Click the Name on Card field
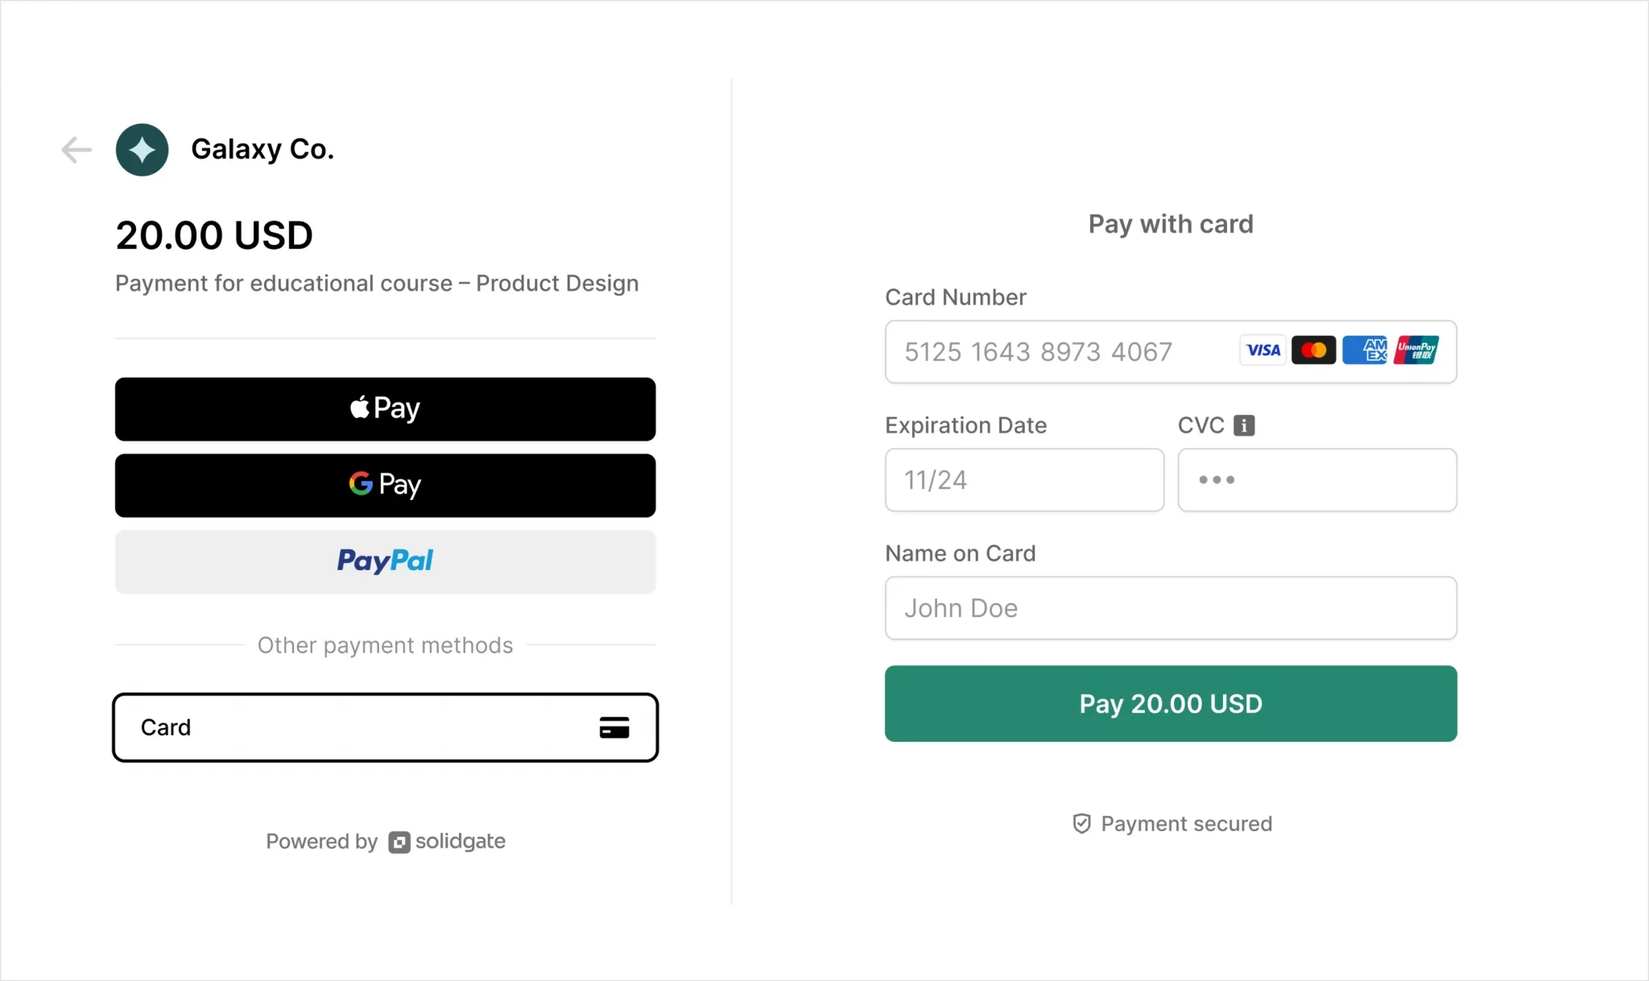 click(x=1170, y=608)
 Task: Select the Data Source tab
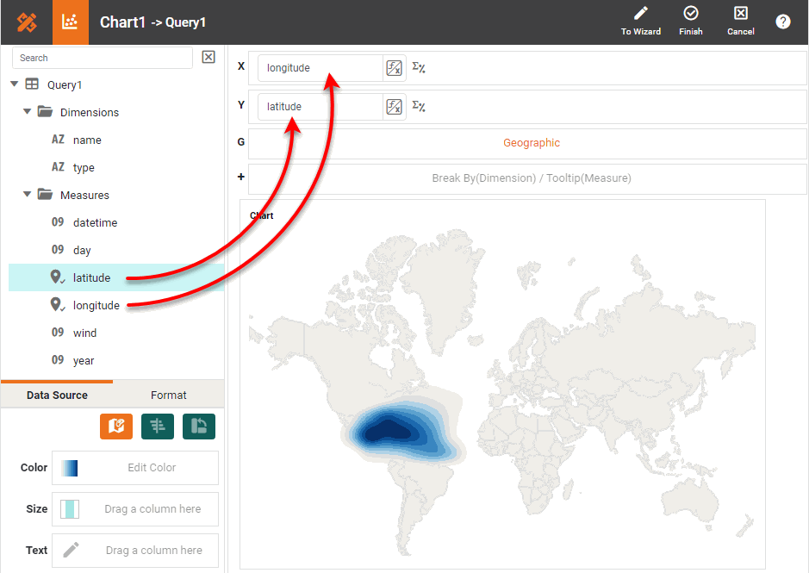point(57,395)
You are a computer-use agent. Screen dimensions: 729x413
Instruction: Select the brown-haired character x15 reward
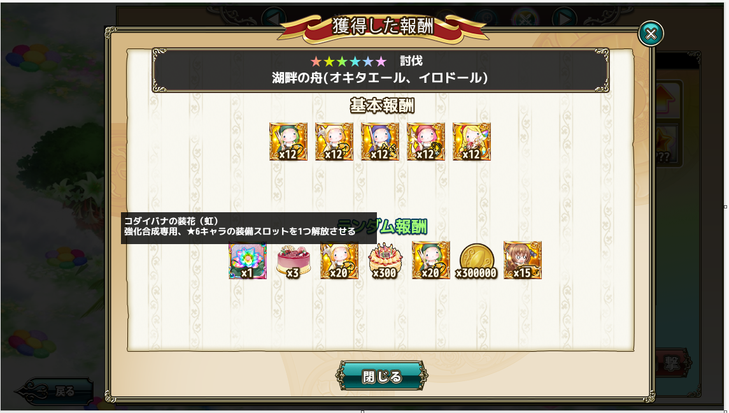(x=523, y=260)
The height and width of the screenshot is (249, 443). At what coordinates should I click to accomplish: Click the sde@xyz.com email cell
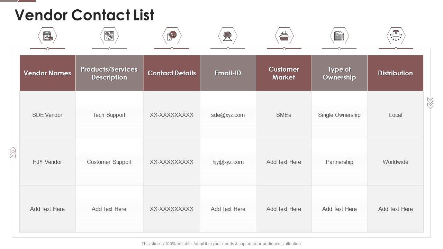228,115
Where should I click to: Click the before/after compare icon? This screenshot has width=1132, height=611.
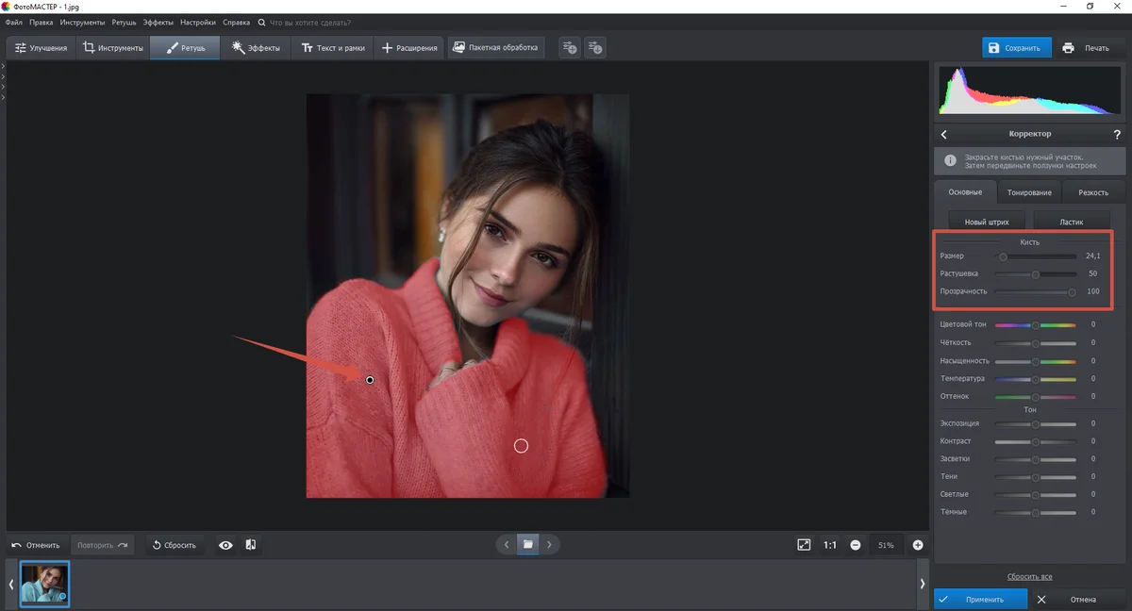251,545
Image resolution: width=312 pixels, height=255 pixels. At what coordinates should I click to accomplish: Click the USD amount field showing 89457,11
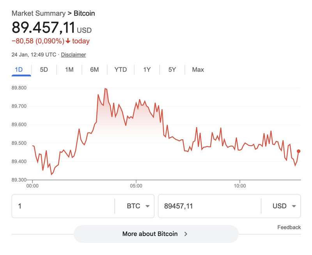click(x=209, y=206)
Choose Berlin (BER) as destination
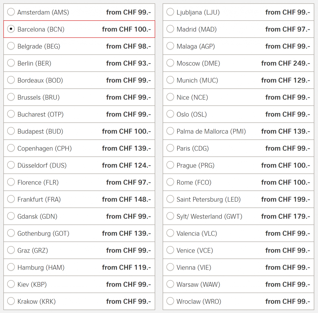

[Task] Please reproduce the whole listing exactly; the pictures stay out.

[Result of this exercise]
Click the Name on Card field
 click(x=1170, y=608)
 Task: Select the Data Source tab
point(57,395)
You are a computer-use agent. Screen dimensions: 729x413
Instruction: Select the brown-haired character x15 reward
(x=523, y=260)
The height and width of the screenshot is (249, 443). At what coordinates should I click to accomplish: Click the sde@xyz.com email cell
228,115
Where should I click to: Click the before/after compare icon? This screenshot has width=1132, height=611.
251,545
Image resolution: width=312 pixels, height=255 pixels. At what coordinates should I click to accomplish: Click the USD amount field showing 89457,11
click(x=209, y=206)
Choose Berlin (BER) as destination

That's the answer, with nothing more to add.